The reports shows that an estimated 39.5 million people worldwide are HIV positive. It goes on to say that the virus claimed 2.9 million lives this year and another 4.3 million people became infected with it.
According to the U.N.'s AIDS epidemic update report, published on Tuesday, the spread of the disease was most noticeable in East Asia, Eastern Europe and Central Asia.
UNAIDS and the World Health Organization said that sub-Saharan Africa still tops the list of AIDS infected people. With 24.7 million or nearly two-thirds of people living with HIV globally, one-third of all people with HIV globally live in southern Africa, and 34 per cent of all deaths due to Aids in 2006 occurred there.

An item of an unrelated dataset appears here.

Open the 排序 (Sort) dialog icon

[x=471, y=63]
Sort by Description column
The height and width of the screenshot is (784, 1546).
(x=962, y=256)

However, some countries including Uganda are seeing a reduction of infection rates after having successfully reduced them.
The reports also said that the virus is at dangerous levels in China, which accounts for about half of the country's estimated 650,000 infections. It has reached "alarming proportions", the agencies said in a joint annual report, 2006 AIDS Epidemic Update.
"With HIV spreading gradually from most-at-risk populations to the general population, the number of HIV infections in women is growing too," the report said of China.
Additionally, AP quotes the report as saying that an estimated 1.4 million people are infected in North America, which represents a steady increase over the past few years mainly due to the life-prolonging impact of antiretroviral.
However, the case is different in the United States where the people from racial and ethnic minorities are more affected by HIV than others. Half of the AIDS diagnoses between 2001 and 2004 were among African Americans and 20 percent among Hispanics.
The report also concluded that HIV infected people in the U.S. have been benefiting from more modernized and effective treatment over the past few years, leading to a 21-percent increase of infected people surviving two years or longer since the early 1990s.